(Data provided begins)

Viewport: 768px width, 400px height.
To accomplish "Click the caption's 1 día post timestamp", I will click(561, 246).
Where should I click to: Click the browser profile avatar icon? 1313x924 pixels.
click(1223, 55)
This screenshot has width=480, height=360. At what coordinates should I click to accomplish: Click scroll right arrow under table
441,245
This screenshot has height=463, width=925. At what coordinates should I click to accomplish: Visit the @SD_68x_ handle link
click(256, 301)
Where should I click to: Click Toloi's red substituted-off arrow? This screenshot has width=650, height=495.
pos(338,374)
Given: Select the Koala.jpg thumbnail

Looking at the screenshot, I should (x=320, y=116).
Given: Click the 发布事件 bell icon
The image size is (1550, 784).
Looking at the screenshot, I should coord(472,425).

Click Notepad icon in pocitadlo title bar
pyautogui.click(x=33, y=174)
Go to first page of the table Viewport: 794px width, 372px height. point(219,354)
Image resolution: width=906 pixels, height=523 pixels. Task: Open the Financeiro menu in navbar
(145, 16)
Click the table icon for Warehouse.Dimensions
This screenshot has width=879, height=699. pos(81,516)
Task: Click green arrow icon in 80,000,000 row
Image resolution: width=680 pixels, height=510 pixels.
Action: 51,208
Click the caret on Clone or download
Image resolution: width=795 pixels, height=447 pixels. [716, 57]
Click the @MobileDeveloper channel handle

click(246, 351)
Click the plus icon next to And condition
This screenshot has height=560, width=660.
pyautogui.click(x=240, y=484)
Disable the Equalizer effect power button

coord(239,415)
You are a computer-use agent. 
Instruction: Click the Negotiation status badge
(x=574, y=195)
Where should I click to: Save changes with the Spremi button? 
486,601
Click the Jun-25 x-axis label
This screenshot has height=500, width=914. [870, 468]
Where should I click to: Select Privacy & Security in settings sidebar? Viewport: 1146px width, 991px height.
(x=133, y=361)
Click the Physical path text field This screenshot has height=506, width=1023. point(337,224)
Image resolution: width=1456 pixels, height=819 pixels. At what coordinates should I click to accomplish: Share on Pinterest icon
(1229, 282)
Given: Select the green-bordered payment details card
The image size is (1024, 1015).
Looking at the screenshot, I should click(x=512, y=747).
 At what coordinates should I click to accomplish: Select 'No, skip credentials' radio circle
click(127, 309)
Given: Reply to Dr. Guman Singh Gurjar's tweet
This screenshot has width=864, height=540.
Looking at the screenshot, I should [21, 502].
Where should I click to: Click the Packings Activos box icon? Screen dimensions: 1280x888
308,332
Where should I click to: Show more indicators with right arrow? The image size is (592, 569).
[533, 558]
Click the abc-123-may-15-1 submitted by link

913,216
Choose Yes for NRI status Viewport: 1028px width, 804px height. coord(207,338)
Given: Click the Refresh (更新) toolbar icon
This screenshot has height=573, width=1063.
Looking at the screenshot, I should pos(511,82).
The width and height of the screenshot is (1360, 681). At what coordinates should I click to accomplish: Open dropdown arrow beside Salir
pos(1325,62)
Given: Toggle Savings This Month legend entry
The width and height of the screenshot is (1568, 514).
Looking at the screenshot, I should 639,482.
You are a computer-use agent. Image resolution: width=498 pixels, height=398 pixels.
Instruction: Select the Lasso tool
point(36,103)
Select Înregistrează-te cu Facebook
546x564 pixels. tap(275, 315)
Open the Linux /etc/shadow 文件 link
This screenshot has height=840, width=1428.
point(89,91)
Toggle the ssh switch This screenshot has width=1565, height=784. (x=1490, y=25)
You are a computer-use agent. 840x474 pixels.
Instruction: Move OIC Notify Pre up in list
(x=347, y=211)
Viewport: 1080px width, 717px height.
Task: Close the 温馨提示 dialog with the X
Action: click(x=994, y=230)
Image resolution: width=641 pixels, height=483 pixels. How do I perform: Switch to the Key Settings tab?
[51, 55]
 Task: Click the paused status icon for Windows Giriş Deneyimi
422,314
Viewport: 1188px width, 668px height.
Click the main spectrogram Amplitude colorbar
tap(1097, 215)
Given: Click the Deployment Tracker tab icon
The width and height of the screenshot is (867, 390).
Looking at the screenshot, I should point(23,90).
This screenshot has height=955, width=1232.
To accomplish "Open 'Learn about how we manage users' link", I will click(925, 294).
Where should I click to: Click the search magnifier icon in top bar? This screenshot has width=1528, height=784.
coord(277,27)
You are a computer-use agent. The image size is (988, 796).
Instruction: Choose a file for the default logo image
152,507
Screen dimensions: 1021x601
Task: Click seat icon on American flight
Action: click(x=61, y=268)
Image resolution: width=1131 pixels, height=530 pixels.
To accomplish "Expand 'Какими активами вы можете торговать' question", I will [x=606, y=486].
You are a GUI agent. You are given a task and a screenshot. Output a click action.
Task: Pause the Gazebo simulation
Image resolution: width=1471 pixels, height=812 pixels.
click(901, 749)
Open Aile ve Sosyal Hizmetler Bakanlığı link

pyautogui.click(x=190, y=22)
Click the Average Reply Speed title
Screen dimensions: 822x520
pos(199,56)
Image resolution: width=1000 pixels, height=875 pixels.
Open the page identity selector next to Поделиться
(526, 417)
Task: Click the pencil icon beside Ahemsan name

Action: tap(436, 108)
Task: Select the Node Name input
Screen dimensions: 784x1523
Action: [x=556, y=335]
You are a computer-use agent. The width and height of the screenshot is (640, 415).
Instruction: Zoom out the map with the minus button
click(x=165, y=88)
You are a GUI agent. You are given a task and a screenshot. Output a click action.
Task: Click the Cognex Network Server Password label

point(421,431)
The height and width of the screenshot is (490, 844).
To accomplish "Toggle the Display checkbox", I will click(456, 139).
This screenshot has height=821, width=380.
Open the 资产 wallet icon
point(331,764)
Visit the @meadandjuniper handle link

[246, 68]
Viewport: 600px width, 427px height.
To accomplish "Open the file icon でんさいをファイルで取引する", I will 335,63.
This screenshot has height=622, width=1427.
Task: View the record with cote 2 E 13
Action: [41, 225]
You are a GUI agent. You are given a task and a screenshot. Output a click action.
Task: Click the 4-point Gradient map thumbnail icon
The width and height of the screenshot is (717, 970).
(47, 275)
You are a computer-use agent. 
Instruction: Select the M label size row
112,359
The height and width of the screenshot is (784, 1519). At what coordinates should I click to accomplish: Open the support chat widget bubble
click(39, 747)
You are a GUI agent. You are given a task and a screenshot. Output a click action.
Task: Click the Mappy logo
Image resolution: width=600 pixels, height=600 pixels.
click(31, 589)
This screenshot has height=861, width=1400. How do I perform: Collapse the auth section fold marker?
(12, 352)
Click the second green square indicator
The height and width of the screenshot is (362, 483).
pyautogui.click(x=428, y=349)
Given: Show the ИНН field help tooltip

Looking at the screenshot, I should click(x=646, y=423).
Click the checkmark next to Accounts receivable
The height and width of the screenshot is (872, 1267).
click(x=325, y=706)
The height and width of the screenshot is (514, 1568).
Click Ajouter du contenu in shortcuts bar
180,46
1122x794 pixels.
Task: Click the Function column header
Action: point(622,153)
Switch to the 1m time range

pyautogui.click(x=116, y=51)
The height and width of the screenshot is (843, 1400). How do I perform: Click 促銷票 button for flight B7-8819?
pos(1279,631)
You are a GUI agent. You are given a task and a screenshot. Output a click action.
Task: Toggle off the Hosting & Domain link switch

(Data provided ends)

# Prompt
The expected answer is an exact copy of the lines above, beginning at the line with "Given: Toggle Savings This Month legend entry" and ending at the line with "Task: Pause the Gazebo simulation", with both ends in.

# Answer area
Given: Toggle Savings This Month legend entry
The width and height of the screenshot is (1568, 514).
Looking at the screenshot, I should 639,482.
You are a computer-use agent. Image resolution: width=498 pixels, height=398 pixels.
Instruction: Select the Lasso tool
point(36,103)
Select Înregistrează-te cu Facebook
546x564 pixels. tap(275, 315)
Open the Linux /etc/shadow 文件 link
This screenshot has height=840, width=1428.
point(89,91)
Toggle the ssh switch This screenshot has width=1565, height=784. (x=1490, y=25)
You are a computer-use agent. 840x474 pixels.
Instruction: Move OIC Notify Pre up in list
(x=347, y=211)
Viewport: 1080px width, 717px height.
Task: Close the 温馨提示 dialog with the X
Action: click(x=994, y=230)
Image resolution: width=641 pixels, height=483 pixels. How do I perform: Switch to the Key Settings tab?
[51, 55]
 Task: Click the paused status icon for Windows Giriş Deneyimi
422,314
Viewport: 1188px width, 668px height.
Click the main spectrogram Amplitude colorbar
tap(1097, 215)
Given: Click the Deployment Tracker tab icon
The width and height of the screenshot is (867, 390).
Looking at the screenshot, I should point(23,90).
This screenshot has height=955, width=1232.
To accomplish "Open 'Learn about how we manage users' link", I will click(925, 294).
Where should I click to: Click the search magnifier icon in top bar? This screenshot has width=1528, height=784.
coord(277,27)
You are a computer-use agent. The image size is (988, 796).
Instruction: Choose a file for the default logo image
152,507
Screen dimensions: 1021x601
Task: Click seat icon on American flight
Action: click(x=61, y=268)
Image resolution: width=1131 pixels, height=530 pixels.
To accomplish "Expand 'Какими активами вы можете торговать' question", I will [x=606, y=486].
You are a GUI agent. You are given a task and a screenshot. Output a click action.
Task: Pause the Gazebo simulation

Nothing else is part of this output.